As his two children grew older, Spangler decided it was time to put family before career. In 2000, she submitted her resignation to the company, but it was refused.

Instead, the company offered him a year off. She took it and returned to TI at the end of the leave. In 2005, she was ready to make a final exit.

“I was ready,” Spangler said. “Texas Instruments can be a demanding environment. I knew I missed so much of what my kids were doing. And I needed to be there for them.

Cajun roots

Originally from southern Louisiana, Spangler grew up in “Cajun country”. At home, she loves to cook okra and crayfish stew.

In 1995, Spangler and his then 90-year-old grandmother published a cookbook titled Cook til Done, Recipes of Cajun Cuisine, in homage to her family’s long line of Cajun cooks. The book sold 1,200 copies in Louisiana.

A few years after leaving TI, Spangler’s husband encouraged her to return to school to pursue her passion for cooking.

In 2009, she enrolled at the Art Institute of Dallas for her associate degree in culinary arts. She said she often felt like the “mother” in her classes, as many of her colleagues were college-aged students.

The cooking industry is also dominated by men, with around 58.2% of professional cooks being men, according to 2019 census data.

She took classes at 6:30 am in order to have time to devote to her children. In just three years, she became a certified chef.

She accepted a position as executive chef at Family Gateway’s Annette G. Strauss Family Center, preparing two meals for 100 to 150 people per day.

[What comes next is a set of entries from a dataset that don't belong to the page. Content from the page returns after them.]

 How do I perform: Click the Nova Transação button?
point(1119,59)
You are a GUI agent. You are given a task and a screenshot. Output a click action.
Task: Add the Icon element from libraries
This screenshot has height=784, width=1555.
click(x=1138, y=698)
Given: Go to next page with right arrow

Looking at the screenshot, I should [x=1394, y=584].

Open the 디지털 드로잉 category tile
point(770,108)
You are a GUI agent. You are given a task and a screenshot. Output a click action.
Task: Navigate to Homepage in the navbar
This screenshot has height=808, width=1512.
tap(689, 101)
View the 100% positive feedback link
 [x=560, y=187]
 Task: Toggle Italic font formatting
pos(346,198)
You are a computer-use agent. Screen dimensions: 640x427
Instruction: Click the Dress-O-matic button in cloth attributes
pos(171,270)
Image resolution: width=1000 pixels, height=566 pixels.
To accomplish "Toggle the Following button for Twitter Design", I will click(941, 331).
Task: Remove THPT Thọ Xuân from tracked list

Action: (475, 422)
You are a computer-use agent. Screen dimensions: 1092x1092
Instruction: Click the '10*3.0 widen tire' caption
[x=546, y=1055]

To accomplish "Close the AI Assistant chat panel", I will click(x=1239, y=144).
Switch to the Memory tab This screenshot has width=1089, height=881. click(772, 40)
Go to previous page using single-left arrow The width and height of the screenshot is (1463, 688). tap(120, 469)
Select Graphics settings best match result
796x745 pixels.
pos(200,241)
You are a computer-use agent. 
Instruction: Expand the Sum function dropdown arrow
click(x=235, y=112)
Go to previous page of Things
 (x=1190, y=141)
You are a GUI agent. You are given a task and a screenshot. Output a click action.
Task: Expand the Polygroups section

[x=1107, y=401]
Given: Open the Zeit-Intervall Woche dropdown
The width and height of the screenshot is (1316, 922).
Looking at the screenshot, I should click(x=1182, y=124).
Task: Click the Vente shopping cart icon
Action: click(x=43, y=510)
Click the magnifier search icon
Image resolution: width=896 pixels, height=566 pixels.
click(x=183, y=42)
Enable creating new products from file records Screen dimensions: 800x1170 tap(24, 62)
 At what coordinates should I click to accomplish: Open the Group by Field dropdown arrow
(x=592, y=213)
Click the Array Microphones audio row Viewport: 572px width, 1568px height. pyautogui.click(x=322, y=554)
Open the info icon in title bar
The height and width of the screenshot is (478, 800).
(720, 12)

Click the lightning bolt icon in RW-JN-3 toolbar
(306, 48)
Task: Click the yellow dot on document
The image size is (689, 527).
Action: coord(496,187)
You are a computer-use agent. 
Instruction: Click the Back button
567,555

“I applied online and 10 minutes later the Family Gateway manager called me and said, ‘Are you real?’ Spangler said with a laugh.

She spent a year cooking for homeless families. “Serving the under-served communities is something that is close to my heart,” said Spangler.

In search of her next adventure, she spent time catering to earn money. One day, a friend approached her to be the chef for a tasting session at a silent auction. She started doing regular tastings for 10 to 12 people at a company in Addison called EVOO and VIN, for extra virgin olive oil and vinegar.

The tasting section of infused black basalmic vinegars at Infused Oils and Vinegars.
The tasting section of infused black basalmic vinegars at Infused Oils and Vinegars.(Lynda M. González / Staff Photographer)

She fell in love with the product and bought the store from its former owner in 2017. Spangler said she only saw a profit on the business for a year and a half after buying it. She renamed it Infused Oils and Vinegars and then moved the store to its current location.

A career that continues

Spangler runs the store with manager Kristi Doss, who has been with the company since the original owner. Spangler and Doss offer recipes and offer in-store tastings.

“I think a lot of your specialty stores will be proudly run by women who will help make people’s lives a little easier,” Doss said.

The store generates just under $ 300,000 in revenue annually.

Spangler said she tends to look to other female-owned vendors. She has met many businesswomen through her involvement in the Dallas Executives Association, of which she is the new vice-president.

The store was closed from March 16 to May 1 due to pandemic restrictions, but was maintained thanks to income from online sales and weekly Friday refills of oil and vinegar products.

Spangler says foot traffic is starting to feel like it was before the pandemic.

“We were in trouble,” Spangler said. “And now people are finding us. We are building a community. We are building a presence in Dallas, Texas.

The COVID-19 pandemic has created winners and losers in 2020 among the largest state-owned companies in Dallas-Fort Worth.